Presumably, the Confederate government purchased 17 of these revolvers which were issued to the 5th Virginia Cavalry. Interestingly, this is the only Confederate revolver ever patented. Patent #9 was granted to Thomas W. Cofer of Portsmouth, Virginia on August 12, 1861.
#2 – $117,500
The history behind Colt Walker revolvers and their rarity make them extremely desirable and highly sought after collector items. There were only 1000 Colt Walkers made for the government and 100 for civilian market sales. Many of these revolvers saw extensive use during the Mexican War and haven’t survived to our days. Many of those that survived are in a shape that leaves a lot to be desired and have a number of repaired or replaced non-original parts. So a Colt Walker in a good condition like this one is extremely hard to come by.

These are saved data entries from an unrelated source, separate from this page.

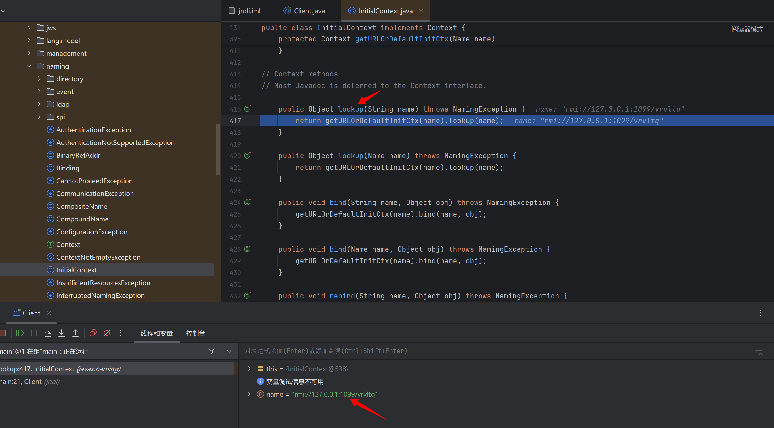
Task: Expand the ldap folder
Action: [39, 104]
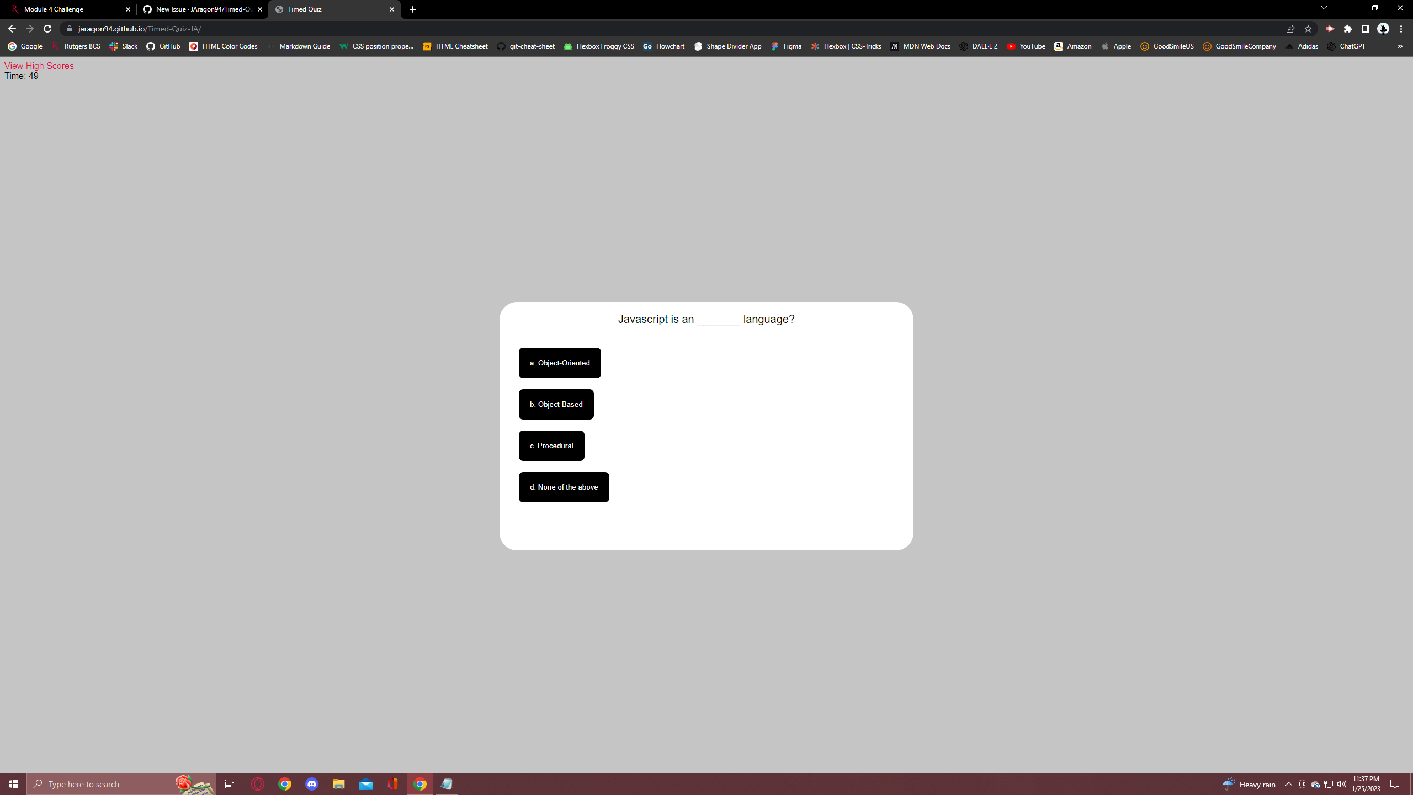The height and width of the screenshot is (795, 1413).
Task: Open the Mail app in taskbar
Action: tap(365, 784)
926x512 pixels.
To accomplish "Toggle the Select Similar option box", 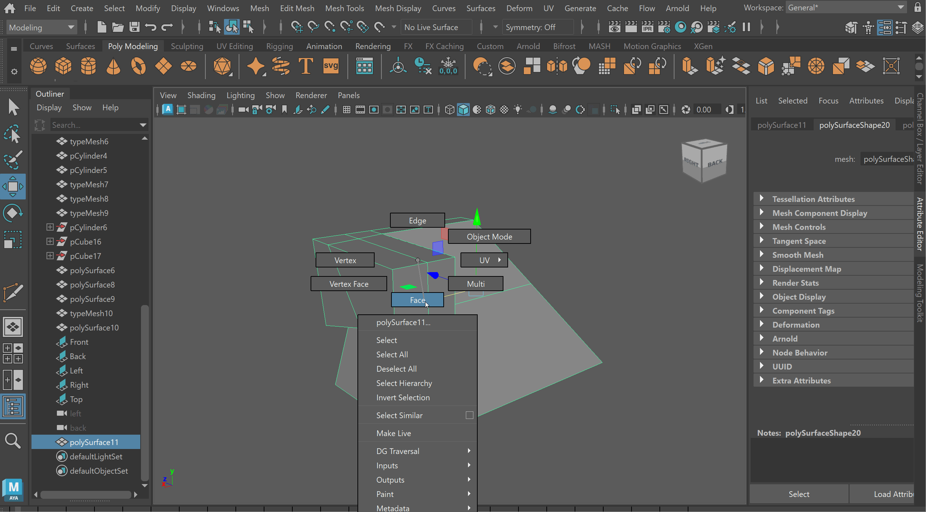I will coord(469,415).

The Colt Walker revolver is one of the most important firearms in the history of Colt because the order of 1000 revolvers placed by Texas Ranger Captain Samuel H. Walker is basically what allowed Samuel Colt’s venture to avoid bankruptcy and become one of the most iconic American firearm brands. Besides the Colt history, most of these revolvers also have their own unique history associated with the person they were issued to or owned by. The “ANDRES S. VIESCA” inscription on the trigger guard (hidden under the grip) of this Colt Walker revolver indicates that it belonged to Mexican General Andres Saturnino Viesca. However, how exactly General Viesca got his hands on this gun is unknown. If this gun could talk, I bet it would tell a story worth making a movie.

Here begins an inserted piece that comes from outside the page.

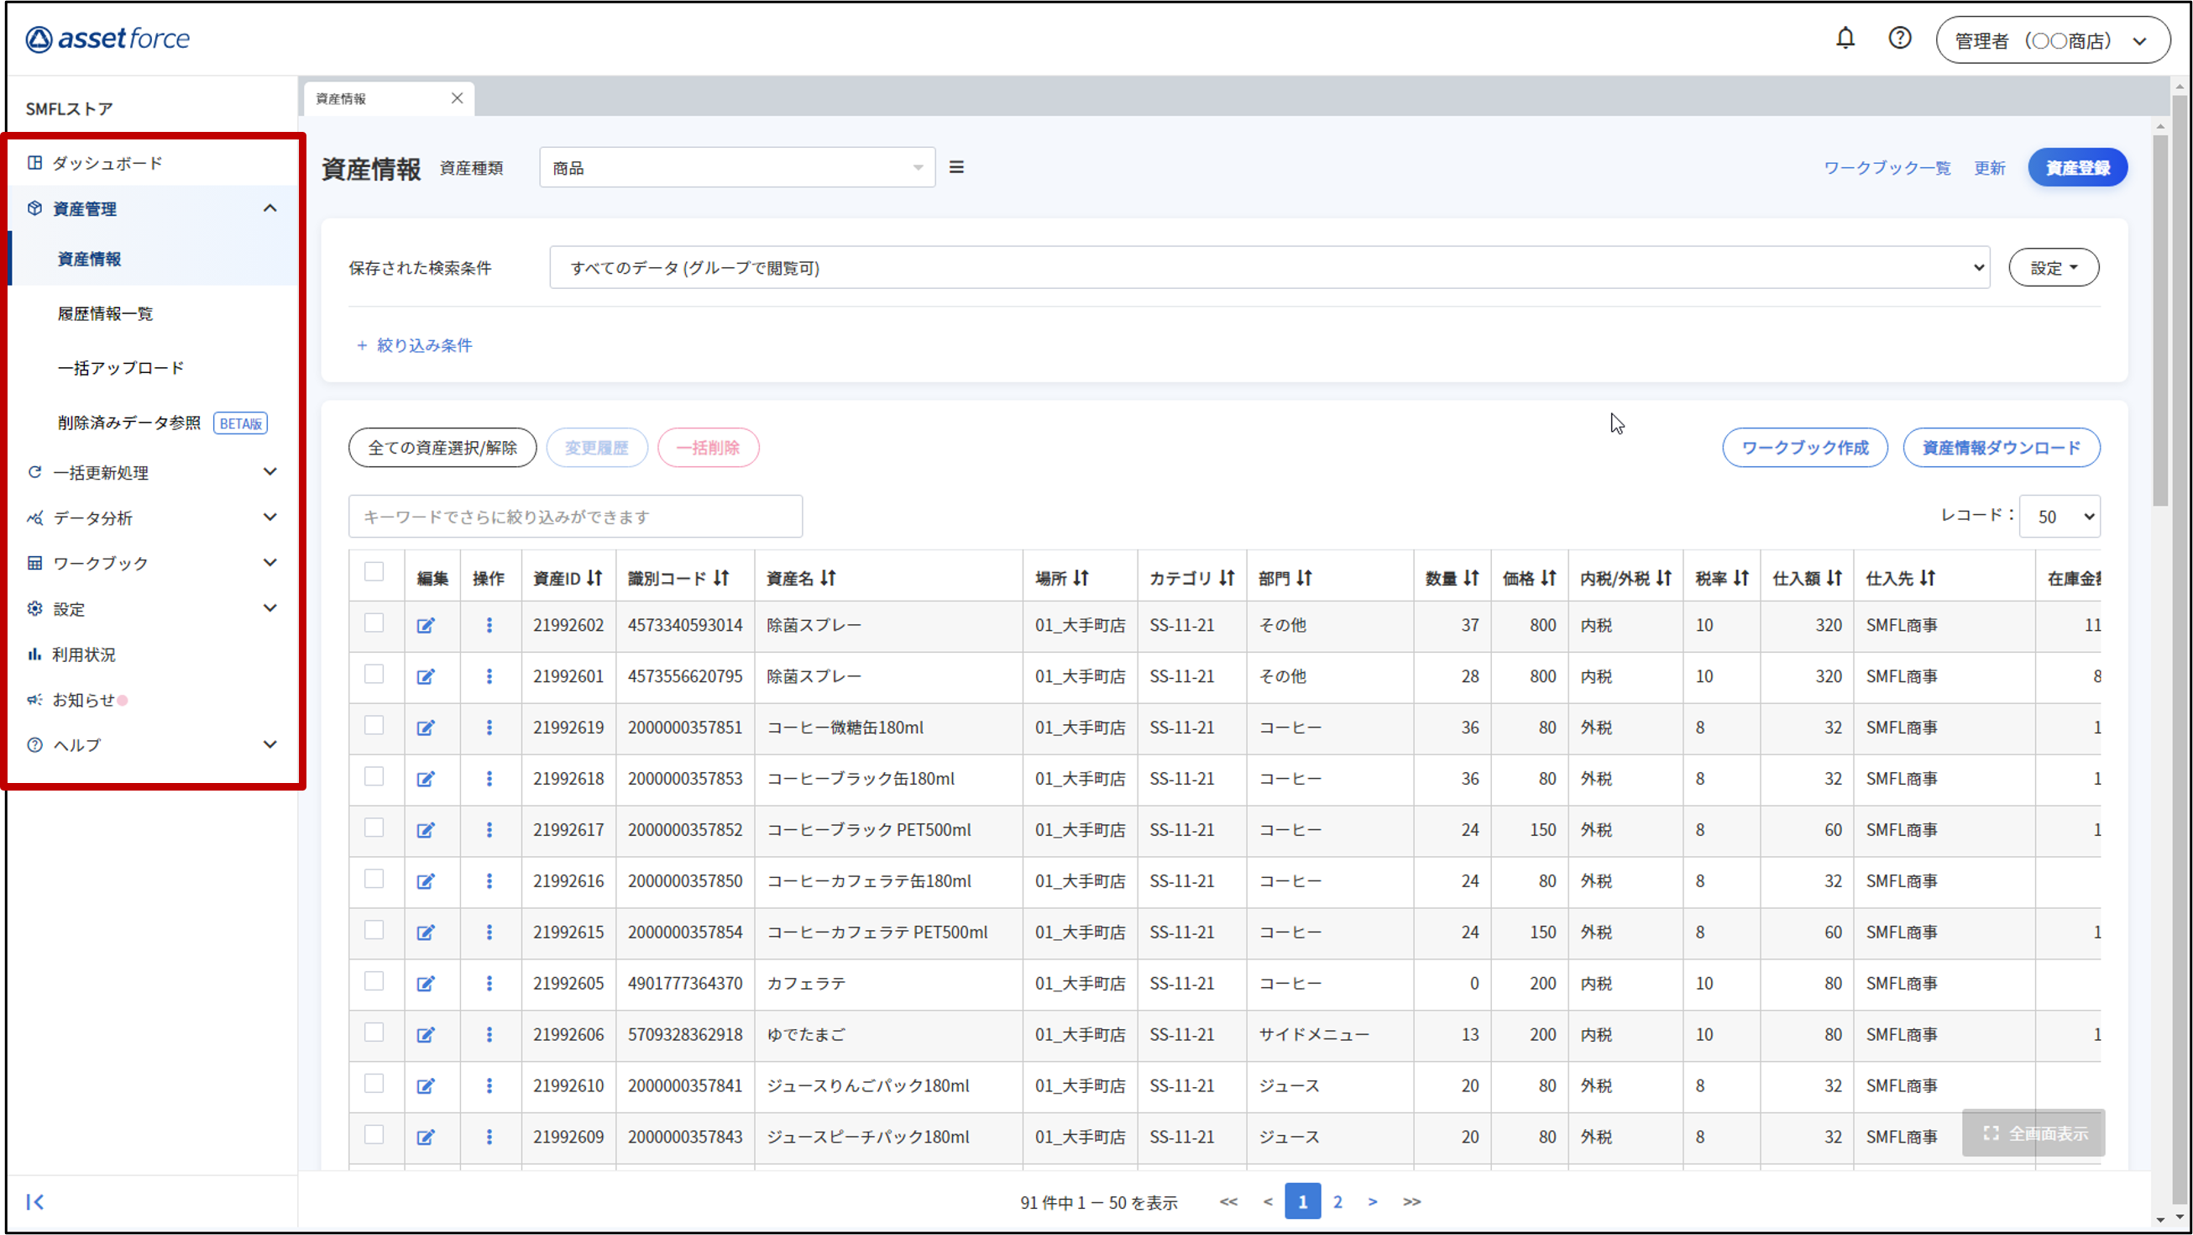Go to ダッシュボード menu item
Screen dimensions: 2193x1235
pos(107,163)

Each of the Companies A, B, C and D of Mounted Texas Rifle Regiment was issued 220 (110 pairs) Colt Walker revolvers, and the E Company received 120 revolvers. This particular one is B Company 102.
#1 – $176,250
Winchester “1 of 1000” rifles were some of the highest quality and most expensive firearms the company produced. The prices of these rifles were roughly three times higher than the list prices of their regular counterparts. What “1 of 1000” means is that each of these guns was built with the best quality barrel hand selected from 1000 barrels. Here is how the barrel selection is described by Poulin Auction: “Oliver Winchester marketed these superior rifles by saying that of every 100 barrels manufactured, proved and tested for accuracy, the best 1 of 100 would be put aside. Once 10 superior barrels were gleaned, they would be tested for accuracy and the best of these would be marked “one of one thousand” and the other 9 barrels “one of one hundred.”“.
This “1 of 1000″ Winchester Model 1873 is chambered in .44-40 Winchester. The gun features a 28″ octagonal barrel with “One of One Thousand” engraved on the top flat surface, platinum band at the muzzle and gold plated front sight. It has two rear sights – barrel-mounted semi-buckhorn sight and a 4” tang sight. The rifle is in its original condition and has all matching serial numbers. This 1873 was displayed at the recent Grand Opening of Cody Firearms Museum.

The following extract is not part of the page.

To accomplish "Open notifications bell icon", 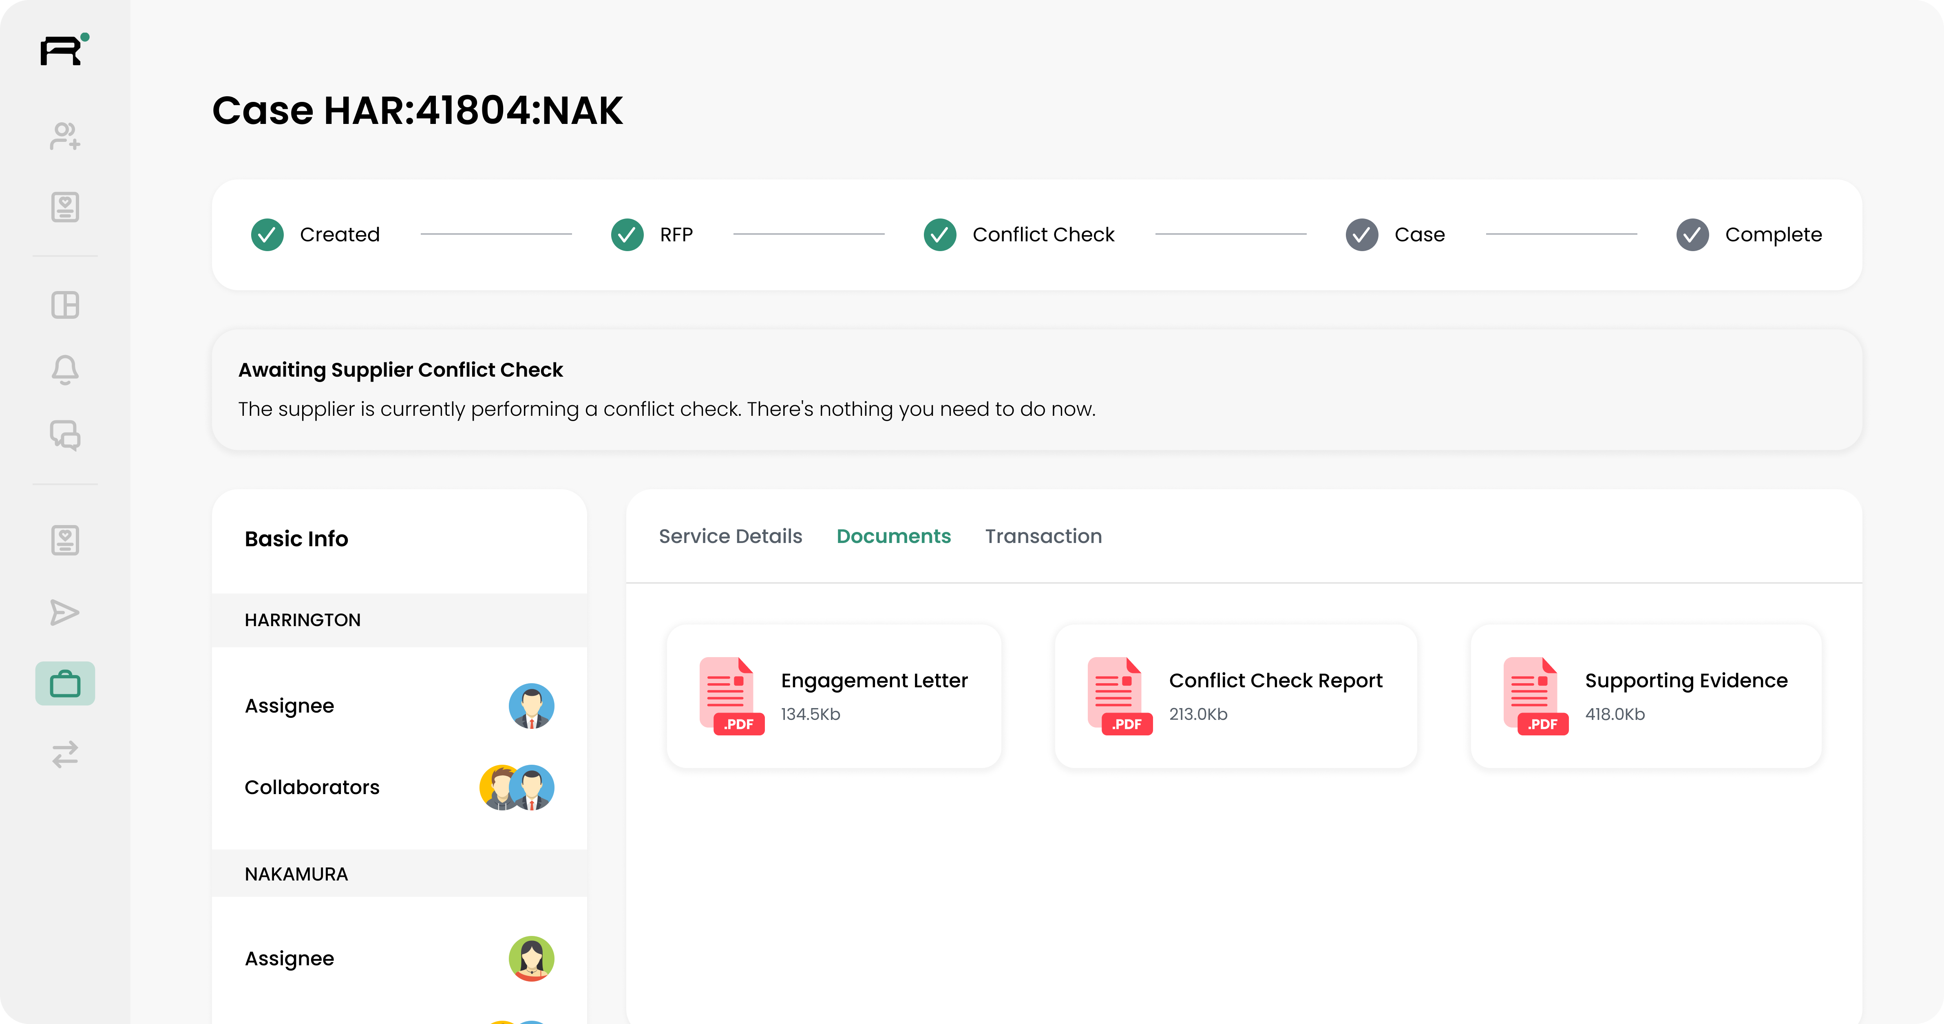I will click(x=65, y=370).
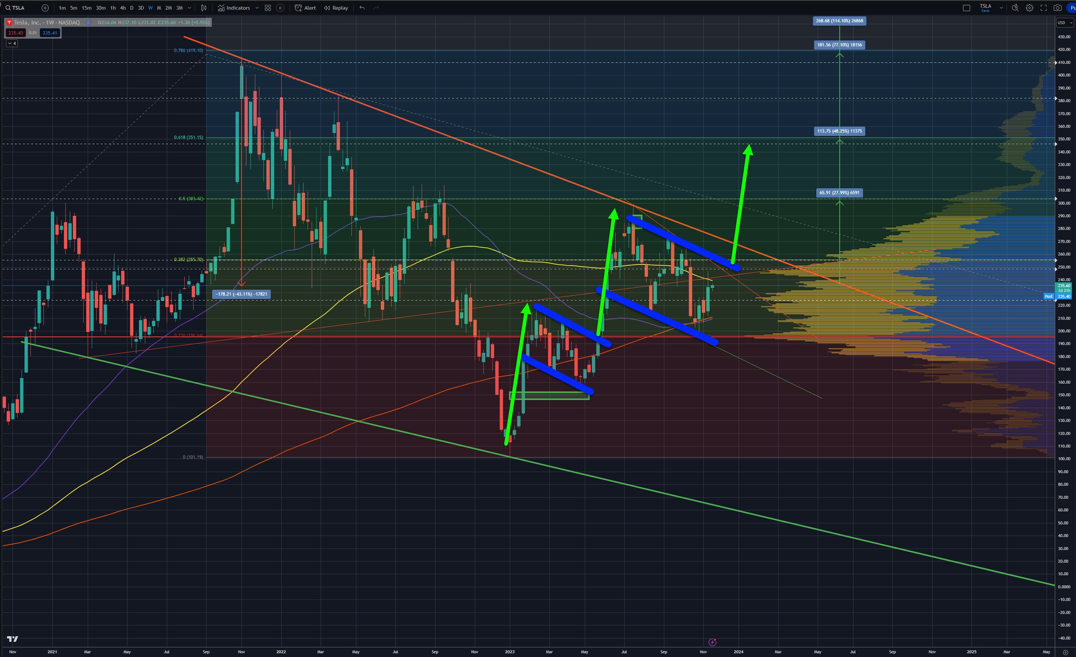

And that was the list of most expensive firearms sold in Spring 2020 Poulin Firearms Auction. The 2,218 auctioned lots generated $5.5 million. Interestingly, although the most expensive firearm sold in the auction was the Winchester Model 1873 “1 of 1000” lever-action rifle, it was not the most expensive lot. The lot that was sold at the highest price ($235,000) was a Confederate flag.